June 17, 2021
Digest: A judge may complete a survey from the local social services agency concerning the number of eviction petitions, proceedings and warrants filed or pending in the judge’s court, so that the agency can assess the likely impacts of lifting a moratorium on evictions, but such participation is voluntary and entirely in the judge’s discretion.
Rules: 22 NYCRR 100.1; 100.2; 100.2(A); 100.2(C); 100.3(B)(8); Opinions 18-132; 10-131; 07-124.
A judge asks if it is ethically permissible to respond to a survey from a county department of social services concerning the impact of lifting a moratorium on evictions. The agency plans to use the survey responses to help “gauge the potential need for emergency housing in communities when New York State lifts the ongoing eviction moratorium.” The survey contains the following five questions:
• What [local] jurisdiction do you represent?

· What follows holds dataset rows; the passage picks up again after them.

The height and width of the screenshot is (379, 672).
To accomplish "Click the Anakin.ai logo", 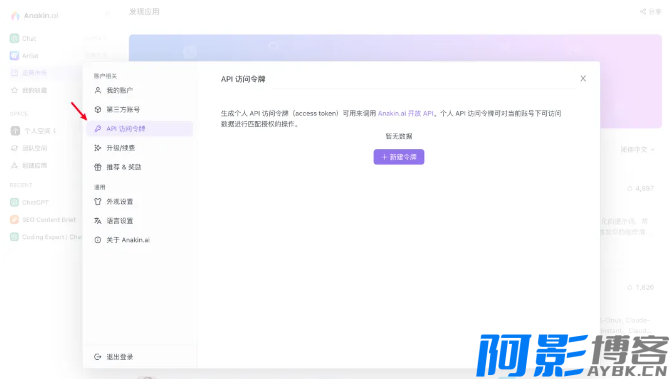I will point(34,15).
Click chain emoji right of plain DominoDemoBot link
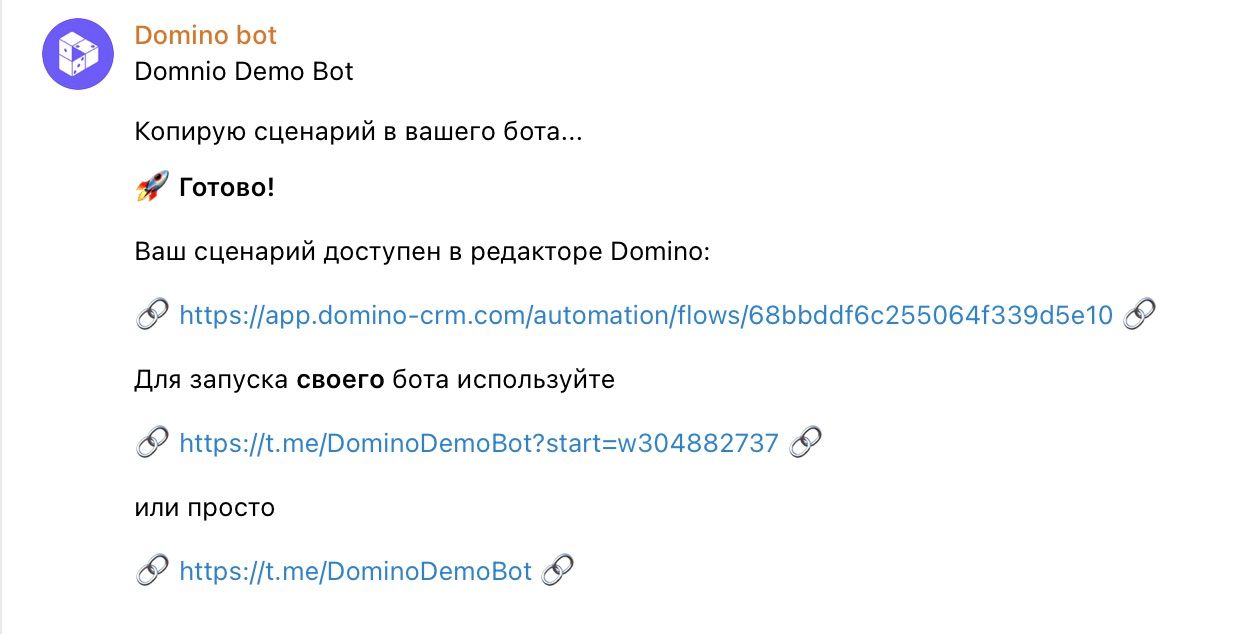The image size is (1238, 634). click(x=557, y=571)

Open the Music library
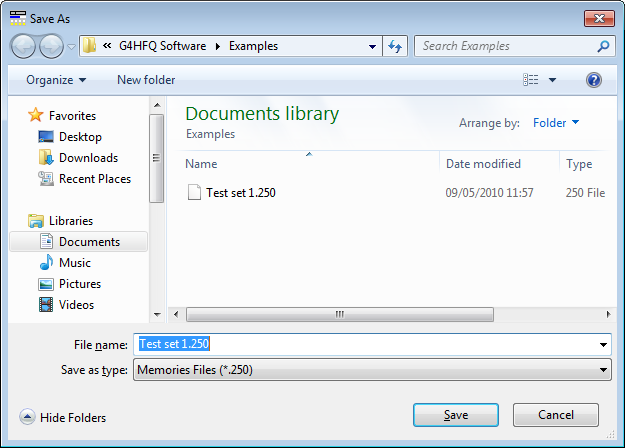click(74, 263)
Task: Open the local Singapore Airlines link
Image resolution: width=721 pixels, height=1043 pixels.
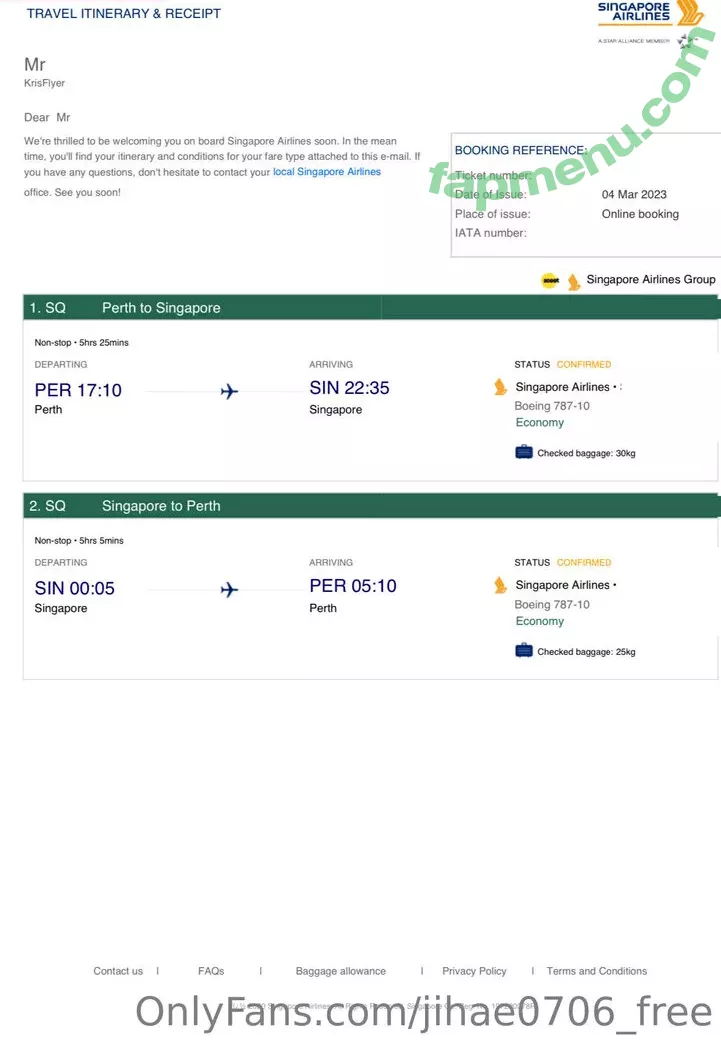Action: (327, 172)
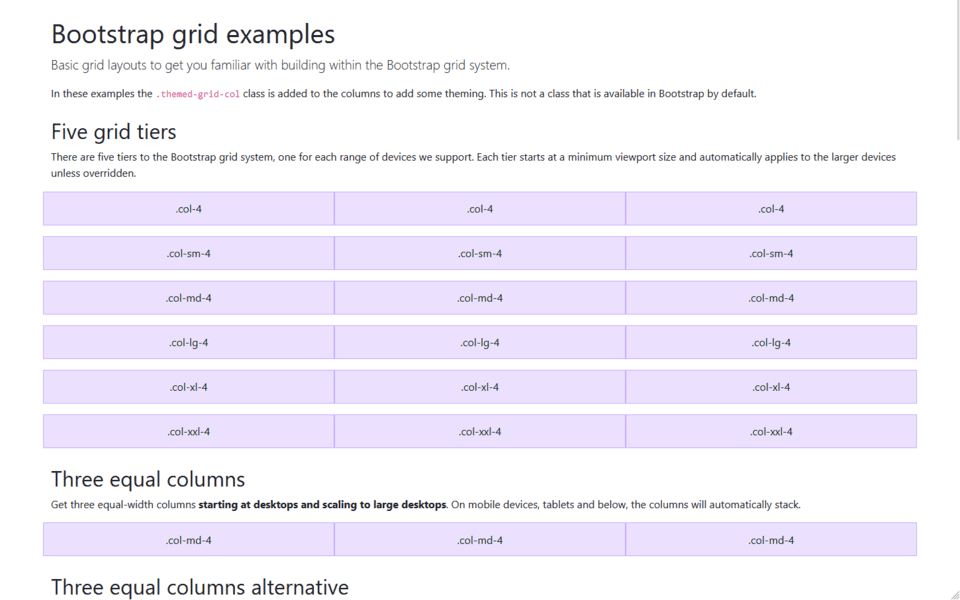Choose the rightmost .col-lg-4 grid cell
This screenshot has height=600, width=960.
tap(771, 343)
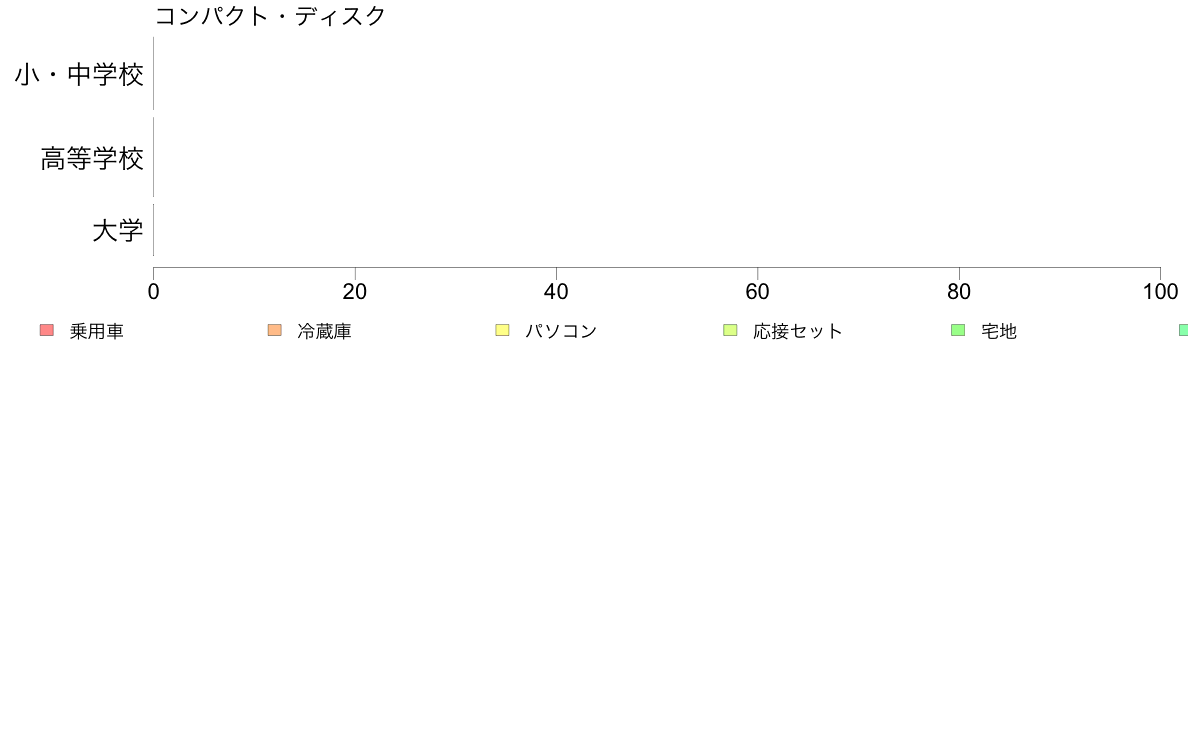Select the yellow パソコン legend swatch
The width and height of the screenshot is (1188, 736).
click(502, 330)
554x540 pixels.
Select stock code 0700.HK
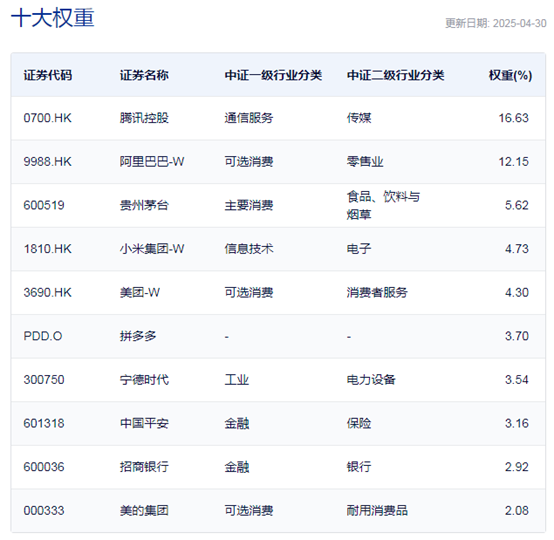point(47,118)
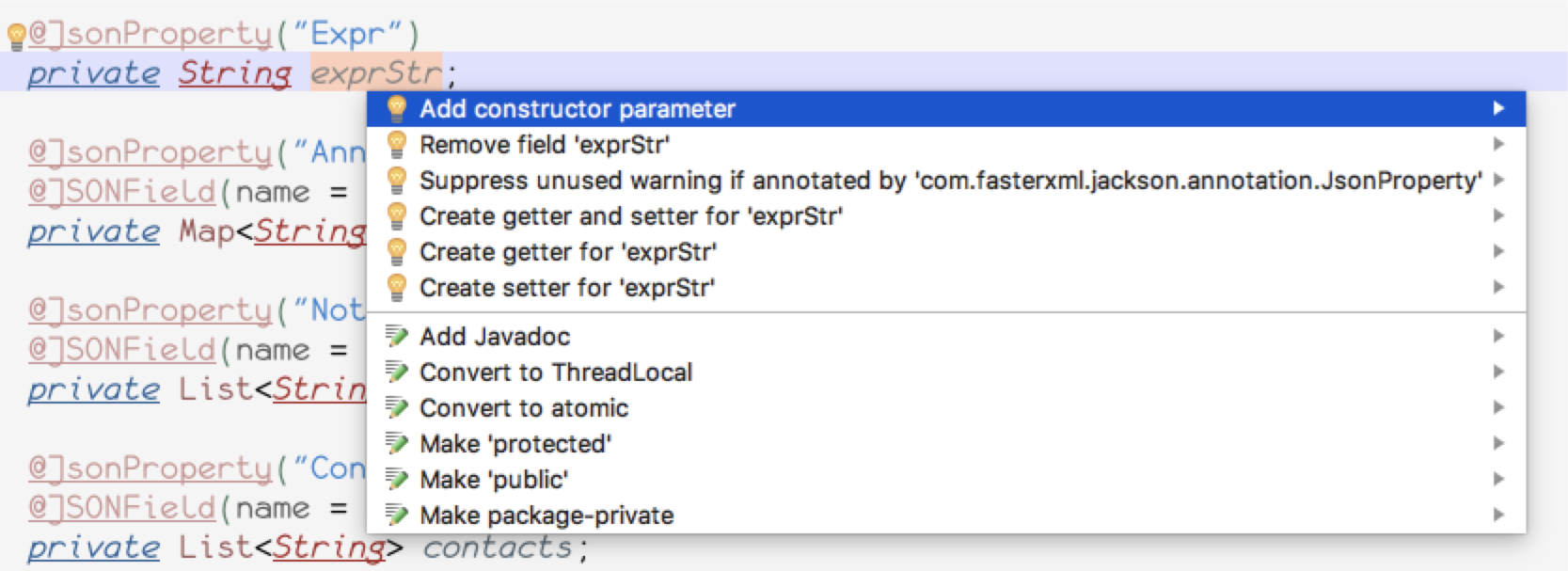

• How many eviction proceedings are pending in your court?
• How many [eviction] proceedings have been stayed in your court due to the statewide eviction moratorium?
• How many eviction petitions have been filed in your Court from April 1, 2020 through April 1, 2021?
• How many eviction warrants have been ordered in your Court from April 1, 2020 through April 1, 2021?
A judge must uphold the judiciary’s integrity and independence (see 22 NYCRR 100.1), must always avoid even the appearance of impropriety (see 22 NYCRR 100.2), and must always act in a manner that promotes public confidence in the judiciary’s integrity and impartiality (see 22 NYCRR 100.2[A]). A judge also must not publicly comment on a pending or impending proceeding in any court within the United States or its territories (see 22 NYCRR 100.3[B]). A judge must not lend the prestige of judicial office to advance any private interests; nor shall a judge convey or permit others to convey the impression that they are in a special position to influence the judge (see 22 NYCRR 100.2[C]).
In Opinion 18-132, we said a judge may participate in an interview with a not-for-profit entity retained by the county legislature to make recommendations concerning jail overcrowding, subject to generally applicable limitations on judicial speech and conduct. We have also said that courts may accede to requests for information or statistics regarding a court’s operation but must refrain from commenting on pending or impending cases (see Opinion 07-124). Likewise, we said that a judge may answer survey questions and participate in a follow-up interview concerning “Justices’ Perspectives on the Changes in Their Courts,” with the same caveats (see Opinion 10-131).
Here, too, we believe the nature and scope of the survey does not impinge on the court’s authority or independence and the individual questions elicit essentially statistical information about the court’s operations or caseload rather than impermissible comment on specific proceedings.
Accordingly, we conclude that the inquiring judge may voluntarily complete the proposed survey, at the judge’s discretion.